Политтехнологи здесь отвечают за иллюзию конкурентности в политике, иными словами, за то, чтобы в российской политике не было альтернатив. Как выразился Эндрю Уилсон, «постсоветские политтехнологи… видят себя политическими метапрограммистами, дизайнерами Системы, лицами, принимающими решения, и контролерами одновременно, применяя любую технологию, какую смогут, к конструкции политики в целом». Их роль в российской политике напоминает роль Госплана в советской экономике. Они движутся в мире клонов и двойников, в мире «административных ресурсов», «активных мероприятий» и «компромата». В мире партий, которые участвуют в выборах, не имея ни персонала, ни членов, ни даже штаб-квартиры. В мире хорошо оплачиваемых инсайдеров, выступающих как громогласные оппоненты режима, в мире националистических пугал и фальшивых переворотов.
Если процитировать памятную фразу Владислава Суркова, главная их задача в том, чтобы разделить электорат и объединить нацию.

========================================

### СПИСОК ЗАДАНИЙ
[1] Верны ли по тексту о политтехнологах утверждения (а), (б) и (в)? К каждому ответу «да» или «нет» добавьте решающие слова текста в точной цитате.
(а) Роль политтехнологов в российской политике сравнивается с ролью Госплана в советской экономике.
(б) Политтехнологи отвечают за создание настоящей конкуренции в политике.
(в) Фраза о разделении электората и объединении нации принадлежит Эндрю Уилсону.
[2] Переведите на английский язык предложение из текста о политтехнологах: «Их роль в российской политике напоминает роль Госплана в советской экономике».
[3] Выпишите из текста о политтехнологах отрывок от слов «Политтехнологи здесь отвечают» до слов «и фальшивых переворотов.» включительно.

========================================

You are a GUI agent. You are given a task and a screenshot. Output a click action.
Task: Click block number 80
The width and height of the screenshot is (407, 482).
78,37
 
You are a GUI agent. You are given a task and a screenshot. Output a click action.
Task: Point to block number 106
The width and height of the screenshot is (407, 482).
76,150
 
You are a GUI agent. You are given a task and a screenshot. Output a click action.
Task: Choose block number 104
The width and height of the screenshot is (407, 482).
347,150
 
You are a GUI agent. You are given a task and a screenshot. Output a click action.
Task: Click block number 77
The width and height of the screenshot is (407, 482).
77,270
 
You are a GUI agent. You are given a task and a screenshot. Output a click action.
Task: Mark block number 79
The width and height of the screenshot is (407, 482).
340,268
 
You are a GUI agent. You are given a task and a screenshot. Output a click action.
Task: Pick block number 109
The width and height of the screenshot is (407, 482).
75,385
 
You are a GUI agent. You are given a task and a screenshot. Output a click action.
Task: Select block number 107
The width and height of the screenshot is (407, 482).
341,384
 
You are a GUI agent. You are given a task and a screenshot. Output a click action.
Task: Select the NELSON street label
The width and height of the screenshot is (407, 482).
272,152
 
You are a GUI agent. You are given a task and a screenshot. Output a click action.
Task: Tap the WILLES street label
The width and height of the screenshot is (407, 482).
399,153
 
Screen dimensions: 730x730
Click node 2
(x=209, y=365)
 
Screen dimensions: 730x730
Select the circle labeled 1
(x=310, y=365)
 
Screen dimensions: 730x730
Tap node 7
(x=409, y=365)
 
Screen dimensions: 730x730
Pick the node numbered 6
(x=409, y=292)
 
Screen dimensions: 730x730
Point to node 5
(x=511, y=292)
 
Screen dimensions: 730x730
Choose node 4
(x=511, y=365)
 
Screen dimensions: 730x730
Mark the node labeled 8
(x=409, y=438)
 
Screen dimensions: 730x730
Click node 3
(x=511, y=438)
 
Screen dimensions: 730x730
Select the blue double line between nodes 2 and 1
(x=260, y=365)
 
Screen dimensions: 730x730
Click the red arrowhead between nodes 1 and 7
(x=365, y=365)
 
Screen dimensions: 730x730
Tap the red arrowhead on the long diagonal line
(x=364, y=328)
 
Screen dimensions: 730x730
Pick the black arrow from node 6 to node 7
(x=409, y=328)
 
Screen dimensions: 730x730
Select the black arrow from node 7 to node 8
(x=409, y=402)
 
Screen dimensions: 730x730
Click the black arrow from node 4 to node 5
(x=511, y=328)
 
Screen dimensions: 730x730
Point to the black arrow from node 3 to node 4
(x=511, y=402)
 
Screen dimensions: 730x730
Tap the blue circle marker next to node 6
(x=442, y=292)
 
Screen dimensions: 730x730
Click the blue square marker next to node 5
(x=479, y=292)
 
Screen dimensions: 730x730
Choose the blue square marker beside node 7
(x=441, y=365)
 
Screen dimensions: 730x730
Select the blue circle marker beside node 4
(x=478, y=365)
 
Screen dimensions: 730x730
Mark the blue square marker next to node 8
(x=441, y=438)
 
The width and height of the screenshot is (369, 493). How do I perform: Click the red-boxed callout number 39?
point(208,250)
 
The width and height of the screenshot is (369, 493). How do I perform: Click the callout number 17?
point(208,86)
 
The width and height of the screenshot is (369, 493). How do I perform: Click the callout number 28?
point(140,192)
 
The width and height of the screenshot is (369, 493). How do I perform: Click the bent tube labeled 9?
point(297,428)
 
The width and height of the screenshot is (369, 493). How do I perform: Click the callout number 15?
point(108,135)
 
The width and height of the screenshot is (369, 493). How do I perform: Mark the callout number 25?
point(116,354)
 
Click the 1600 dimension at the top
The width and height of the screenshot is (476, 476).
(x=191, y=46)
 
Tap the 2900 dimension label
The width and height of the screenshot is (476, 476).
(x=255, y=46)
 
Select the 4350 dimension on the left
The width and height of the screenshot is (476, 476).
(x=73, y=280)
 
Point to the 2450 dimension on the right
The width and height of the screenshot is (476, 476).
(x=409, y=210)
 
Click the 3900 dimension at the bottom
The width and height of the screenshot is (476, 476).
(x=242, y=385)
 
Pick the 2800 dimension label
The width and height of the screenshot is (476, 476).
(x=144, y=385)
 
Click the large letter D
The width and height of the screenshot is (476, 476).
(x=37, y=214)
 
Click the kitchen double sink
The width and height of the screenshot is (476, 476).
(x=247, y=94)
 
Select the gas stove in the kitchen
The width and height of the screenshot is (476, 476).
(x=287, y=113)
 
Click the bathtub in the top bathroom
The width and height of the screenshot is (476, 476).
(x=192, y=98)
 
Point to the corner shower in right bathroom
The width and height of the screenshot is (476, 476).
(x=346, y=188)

========================================

### РЕШЕНИЯ
[1]
(а) Да: «Их роль в российской политике напоминает роль Госплана в советской экономике».
(б) Нет: «Политтехнологи здесь отвечают за иллюзию конкурентности в политике».
(в) Нет: «Если процитировать памятную фразу Владислава Суркова».

[2] Their role in Russian politics resembles the role of Gosplan in the Soviet economy.

[3]
Политтехнологи здесь отвечают за иллюзию конкурентности в политике, иными словами, за то, чтобы в российской политике не было альтернатив. Как выразился Эндрю Уилсон, «постсоветские политтехнологи… видят себя политическими метапрограммистами, дизайнерами Системы, лицами, принимающими решения, и контролерами одновременно, применяя любую технологию, какую смогут, к конструкции политики в целом». Их роль в российской политике напоминает роль Госплана в советской экономике. Они движутся в мире клонов и двойников, в мире «административных ресурсов», «активных мероприятий» и «компромата». В мире партий, которые участвуют в выборах, не имея ни персонала, ни членов, ни даже штаб-квартиры. В мире хорошо оплачиваемых инсайдеров, выступающих как громогласные оппоненты режима, в мире националистических пугал и фальшивых переворотов.